It looks good to me.

I did some quick and dirty performance check and I see a performance improvement. On the mozilla-central repository, without this change, I get these results:

$ python -m perf command /home/lothiraldan/project/mercurial/mercurial/hg id -r .
.....................
command: Mean +- std dev: 154 ms +- 2 ms
$ python -m perf command /home/lothiraldan/project/mercurial/mercurial/hg id -r .
.....................
command: Mean +- std dev: 154 ms +- 2 ms
$ python -m perf command /home/lothiraldan/project/mercurial/mercurial/hg id -r .
.....................
command: Mean +- std dev: 156 ms +- 3 ms

And with this changeset I get better results:

$ python -m perf command /home/lothiraldan/project/mercurial/mercurial/hg id -r .
.....................
command: Mean +- std dev: 119 ms +- 3 ms
$ python -m perf command /home/lothiraldan/project/mercurial/mercurial/hg id -r .
.....................
command: Mean +- std dev: 120 ms +- 3 ms
$ python -m perf command /home/lothiraldan/project/mercurial/mercurial/hg id -r .
.....................
command: Mean +- std dev: 123 ms +- 7 ms

Where perf is https://perf.readthedocs.io/en/latest/

yuja added a subscriber: yuja.Oct 27 2017, 11:17 AM

(I don't read the patch content yet.)

I just made static-http repo not see dirstate because of the issue5717.
I don't know the issue5713, but a fewer loading over HTTP should be generally better.

Here are some measures 0865d25e8a8a:

$ python -m perf command /home/lothiraldan/project/mercurial/mercurial/hg id -r .
.....................
command: Mean +- std dev: 109 ms +- 3 ms
$ python -m perf command /home/lothiraldan/project/mercurial/mercurial/hg id -r .
.....................
command: Mean +- std dev: 110 ms +- 2 ms
$ python -m perf command /home/lothiraldan/project/mercurial/mercurial/hg id -r .
.....................
command: Mean +- std dev: 111 ms +- 3 ms

And here are the mesaures on c36c3fa7d35b:

$ python -m perf command /home/lothiraldan/project/mercurial/mercurial/hg id -r .
.....................
command: Mean +- std dev: 166 ms +- 5 ms
$ python -m perf command /home/lothiraldan/project/mercurial/mercurial/hg id -r .
.....................
command: Mean +- std dev: 165 ms +- 3 ms
$ python -m perf command /home/lothiraldan/project/mercurial/mercurial/hg id -r .
.....................
command: Mean +- std dev: 166 ms +- 5 ms

So it's seems that this patch solves most of the performance regression, but with so many changesets since c36c3fa7d35b I'm not sure we can do better.

@mharbison72 your test output looks like the sort order changed?

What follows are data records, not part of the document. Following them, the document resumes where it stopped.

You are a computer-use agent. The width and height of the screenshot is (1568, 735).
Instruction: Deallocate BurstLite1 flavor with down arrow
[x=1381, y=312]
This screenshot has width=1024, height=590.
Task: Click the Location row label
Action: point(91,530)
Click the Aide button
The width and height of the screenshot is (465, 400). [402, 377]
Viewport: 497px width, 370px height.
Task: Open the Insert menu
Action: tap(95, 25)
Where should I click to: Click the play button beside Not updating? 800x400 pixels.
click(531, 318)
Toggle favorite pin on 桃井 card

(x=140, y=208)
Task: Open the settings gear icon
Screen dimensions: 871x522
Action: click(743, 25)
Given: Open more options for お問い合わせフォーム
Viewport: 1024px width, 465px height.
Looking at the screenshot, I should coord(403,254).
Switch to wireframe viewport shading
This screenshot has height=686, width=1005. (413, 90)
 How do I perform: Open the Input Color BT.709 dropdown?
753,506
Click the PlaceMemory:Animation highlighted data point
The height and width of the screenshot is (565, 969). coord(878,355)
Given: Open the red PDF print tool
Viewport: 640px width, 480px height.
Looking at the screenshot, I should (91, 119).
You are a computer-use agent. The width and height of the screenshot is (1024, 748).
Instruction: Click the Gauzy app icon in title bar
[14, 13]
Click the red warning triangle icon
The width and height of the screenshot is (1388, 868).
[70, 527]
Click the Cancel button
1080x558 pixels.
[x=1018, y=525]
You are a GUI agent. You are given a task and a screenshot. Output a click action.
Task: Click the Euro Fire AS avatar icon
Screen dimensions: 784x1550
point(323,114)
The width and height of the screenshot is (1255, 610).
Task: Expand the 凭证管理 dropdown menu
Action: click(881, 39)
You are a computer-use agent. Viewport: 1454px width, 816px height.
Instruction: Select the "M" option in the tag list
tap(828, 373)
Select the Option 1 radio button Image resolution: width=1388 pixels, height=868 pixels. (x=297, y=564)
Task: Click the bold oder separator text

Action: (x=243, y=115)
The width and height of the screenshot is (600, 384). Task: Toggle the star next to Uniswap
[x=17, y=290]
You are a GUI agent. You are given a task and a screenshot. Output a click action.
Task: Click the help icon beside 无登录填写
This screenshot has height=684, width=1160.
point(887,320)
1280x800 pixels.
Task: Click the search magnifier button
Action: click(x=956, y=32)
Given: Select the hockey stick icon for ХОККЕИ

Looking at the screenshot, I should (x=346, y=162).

Does it consistently repro before and after this patch? The sort order is from the sort -u in the test, so I can't imagine this affecting it.

yuja accepted this revision.Oct 28 2017, 3:46 AM
This revision is now accepted and ready to land.Oct 28 2017, 3:46 AM
yuja added a comment.Oct 28 2017, 3:54 AM

Queued up to this patch, thanks.

mercurial/dirstate.py
132

Perhaps this can be moved to init() since calling dirstatemap()
doesn't do any IO now.

1209

Nit: dirstatemap.read() could be a private function.

This revision was automatically updated to reflect the committed changes.

After rereading the numbers, I realize that with this patch we are still 10ms (around 10%) slower than before. The numbers before 0865d25e8a8a were [109, 110, 111]ms and with this patch we are at [119, 120, 123]ms.

We should take a look at it.

@durham It did turn out to be a sort issue: some paths had '\' and were (partially?) converted to '/' by the test runner _after_ the sort. Piping through sed to fix the paths beforehand reduces it to this:

--- c:/Users/Matt/projects/hg/tests/test-static-http.t
+++ c:/Users/Matt/projects/hg/tests/test-static-http.t.err
@@ -232,8 +232,11 @@
   /notarepo/.hg/requires
   /remote-with-names/.hg/bookmarks
   /remote-with-names/.hg/bookmarks.current
+  /remote-with-names/.hg/cache/branch2-base
+  /remote-with-names/.hg/cache/branch2-immutable
   /remote-with-names/.hg/cache/branch2-served
   /remote-with-names/.hg/cache/hgtagsfnodes1
+  /remote-with-names/.hg/cache/rbc-names-v1
   /remote-with-names/.hg/cache/tags2-served
   /remote-with-names/.hg/localtags
   /remote-with-names/.hg/requires

Not sure why yet, but this patch isn't the problem.